---------- EXTRACTED MATERIAL ----------
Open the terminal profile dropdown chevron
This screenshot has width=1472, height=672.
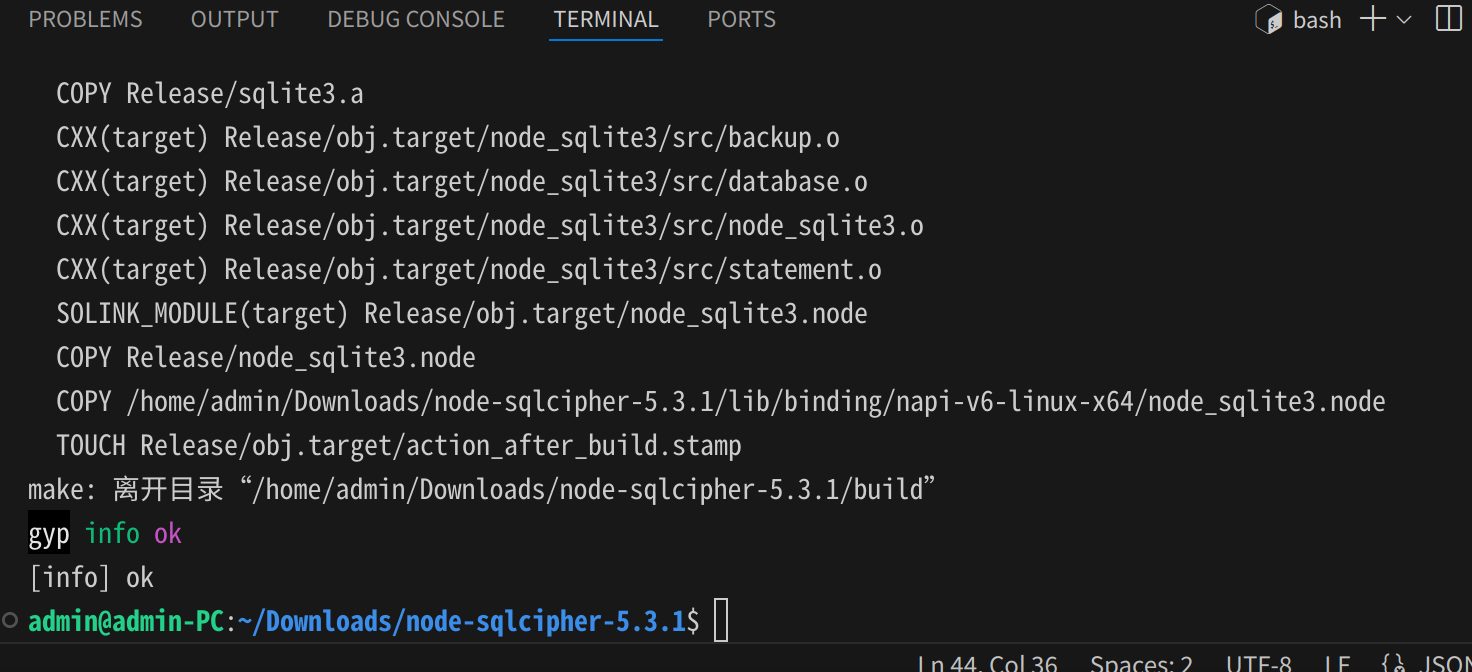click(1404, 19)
----------
---------- EXTRACTED MATERIAL ----------
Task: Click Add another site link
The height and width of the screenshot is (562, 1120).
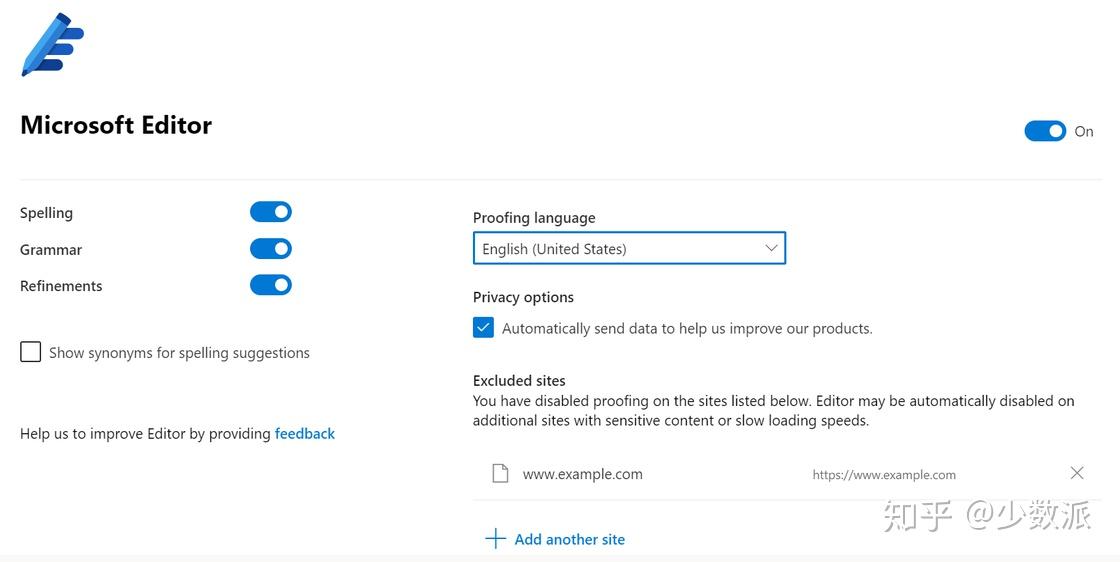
----------
EXERCISE AIM |
When you reach the line containing "Task: Click Add another site link" in the data above, start copying exactly, and stop after the line containing "The height and".

ANSWER TO THIS PROBLEM |
Task: Click Add another site link
The height and width of the screenshot is (562, 1120).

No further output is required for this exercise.